Movie Review: A Girl Walks Home Alone at Night

A Girl Walks Home Alone at Night

“And that’s when my dentist told me to floss daily.” Image via The Dissolve

When watching a feature directorial debut, look not just at how good the movie is, but how much promise it shows. A Girl Walks Home Alone at Night, the feature directorial debut of Ana Lily Amirpour, is not perfect, but the amount of promise it shows is hard to describe.

A Girl Walks Home Alone at Night wears its genre influences on its sleeves. If you can catch even half the references, then you will walk out with just a few more cool points added to your credibility. This is genre mashup that is sometimes incoherent, yet always riveting to watch.

Set in an Iranian ghost town called Bad City during an unspecified point in time, Girl chronicles a vague dystopia in which the borders are lined with ditches filled with dead bodies, the sun never seems to shine, and heroin is just the way people connect with one another. So basically, it is like a really horrifying Bruce Springsteen song come to life. There is no better way to explore human connection than through a vampire. Girl has been marketed as an “Iranian Vampire Western,” which is a perfect way to find a niche audience. Like any good western, the lead is never given a name. She is a vampire who wanders the empty streets at night, feasting on whatever lonely men happen to cross her path. But then, she finds love, or at least feelings in general, in Arash (Arash Marandi) who is sometimes as cool as James Dean and other times as awkward as Ben Braddock.

Yes, this is a film about a teenage vampire who finds love. However, this is not the indie version of Twilight. Amirpour has definitely watched enough vampire films to identify tropes and then subvert them. A Girl Walks Home finds the humanity in a vampire by showing that there actually isn’t that much of a difference between man and vampire. Sure, The Girl has agency and shows no fear, yet she is cripplingly lonely when finally confronted with love. It probably helps that Sheila Vand saw more than a just vampire in her character. With very few words, she creates a character who is both lovely and terrifying. Enjoy hearing her say “are you a bad boy?” in Farsi.

You will probably walk away from this film with very little understanding of what happened. What is certain, however, is that Ana Lily Amirpour was born to be a filmmaker. She barely needs a story; all she needs is some good lighting and even better music to convey emotions. Bad City doesn’t really exist, but it feels like a place that was invented both by experience and nightmares. The best kind of vision is one in which it feels like a director is inviting you into their weird little world. There is no better example of this than the scene where The Girl puts on White Lies’ “Death” (which I thought was a Cure song at first, because I’m not good at being cool) on her record player while her and Arash get the feels. I just want to hug scenes like this and live in them forever. Amirpour understands how to appeal to both the film snob and the sad teenager inside all of us.

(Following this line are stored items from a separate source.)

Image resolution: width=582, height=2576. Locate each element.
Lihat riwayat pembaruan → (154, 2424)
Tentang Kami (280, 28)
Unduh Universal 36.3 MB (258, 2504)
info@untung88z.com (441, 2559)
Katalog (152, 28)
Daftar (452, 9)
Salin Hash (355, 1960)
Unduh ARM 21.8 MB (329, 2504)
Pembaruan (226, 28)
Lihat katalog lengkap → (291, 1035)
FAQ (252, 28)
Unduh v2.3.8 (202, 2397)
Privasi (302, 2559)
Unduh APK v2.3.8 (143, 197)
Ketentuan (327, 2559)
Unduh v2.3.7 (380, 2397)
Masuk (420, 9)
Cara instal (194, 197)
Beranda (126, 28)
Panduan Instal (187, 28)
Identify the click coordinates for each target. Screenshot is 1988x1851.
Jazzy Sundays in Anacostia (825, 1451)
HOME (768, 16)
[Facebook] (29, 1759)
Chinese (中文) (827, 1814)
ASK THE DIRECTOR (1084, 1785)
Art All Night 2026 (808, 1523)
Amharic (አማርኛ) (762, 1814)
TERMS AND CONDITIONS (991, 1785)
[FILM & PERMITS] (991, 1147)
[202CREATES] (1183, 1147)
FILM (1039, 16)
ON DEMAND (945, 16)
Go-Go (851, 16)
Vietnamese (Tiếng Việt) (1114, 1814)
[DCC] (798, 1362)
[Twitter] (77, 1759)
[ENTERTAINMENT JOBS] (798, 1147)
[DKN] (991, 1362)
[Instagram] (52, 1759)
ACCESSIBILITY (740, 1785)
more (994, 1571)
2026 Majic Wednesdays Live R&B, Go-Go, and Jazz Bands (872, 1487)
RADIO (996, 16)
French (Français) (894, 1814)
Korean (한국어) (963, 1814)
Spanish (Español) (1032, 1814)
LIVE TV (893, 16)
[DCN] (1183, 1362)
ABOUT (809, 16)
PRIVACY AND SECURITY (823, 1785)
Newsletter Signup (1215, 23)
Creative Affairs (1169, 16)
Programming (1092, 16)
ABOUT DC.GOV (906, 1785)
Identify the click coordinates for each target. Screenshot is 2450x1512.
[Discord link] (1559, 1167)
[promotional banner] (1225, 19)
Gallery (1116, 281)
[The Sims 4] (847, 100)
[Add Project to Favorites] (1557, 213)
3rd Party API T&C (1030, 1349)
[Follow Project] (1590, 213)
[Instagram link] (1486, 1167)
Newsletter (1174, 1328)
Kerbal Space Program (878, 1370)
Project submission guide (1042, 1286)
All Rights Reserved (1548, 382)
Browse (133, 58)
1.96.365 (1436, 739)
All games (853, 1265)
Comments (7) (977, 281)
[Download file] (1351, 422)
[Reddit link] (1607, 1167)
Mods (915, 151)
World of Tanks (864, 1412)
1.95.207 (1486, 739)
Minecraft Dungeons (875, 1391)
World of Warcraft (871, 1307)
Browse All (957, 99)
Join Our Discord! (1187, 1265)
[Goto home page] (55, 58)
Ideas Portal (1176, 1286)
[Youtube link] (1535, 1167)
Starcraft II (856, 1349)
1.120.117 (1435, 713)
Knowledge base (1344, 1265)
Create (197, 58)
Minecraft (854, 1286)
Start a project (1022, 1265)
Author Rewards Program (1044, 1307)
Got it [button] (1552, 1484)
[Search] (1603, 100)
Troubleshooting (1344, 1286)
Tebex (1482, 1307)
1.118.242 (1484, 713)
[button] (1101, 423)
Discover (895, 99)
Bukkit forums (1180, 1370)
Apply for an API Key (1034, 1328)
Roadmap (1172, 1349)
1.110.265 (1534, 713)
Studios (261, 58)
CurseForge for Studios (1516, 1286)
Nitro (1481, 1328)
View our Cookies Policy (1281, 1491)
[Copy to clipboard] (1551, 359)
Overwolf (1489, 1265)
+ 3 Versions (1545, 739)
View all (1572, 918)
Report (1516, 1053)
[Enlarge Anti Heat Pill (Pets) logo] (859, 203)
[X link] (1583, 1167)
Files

Girl Walks Home is all over the place, sometimes for better, and sometimes for worse. Sometimes, it feels like a French New Wave Spaghetti Western, and other times it feels like Near Dark by way of David Lynch. It is a scrappy debut, but one that deserves your attention. In the same way that Reservoir Dogs showed that Tarantino was a budding master at writing dialogue and Who’s That Knocking at My Door showed that Scorsese was a budding master at turning violence into art, Girl Walks Home shows Amirpour as a budding master of mashing up genres while capturing loneliness through sight and sound.

So to answer the question that you are probably asking, this film is not necessarily accessible to the casual filmgoer. But if you take the risk and go see A GIrl Walks Home Alone at Night, you might walk away from the black and white facade and immediately into the nearest video store you can find (a few of these still exist) with a pile of movies you had never heard of before.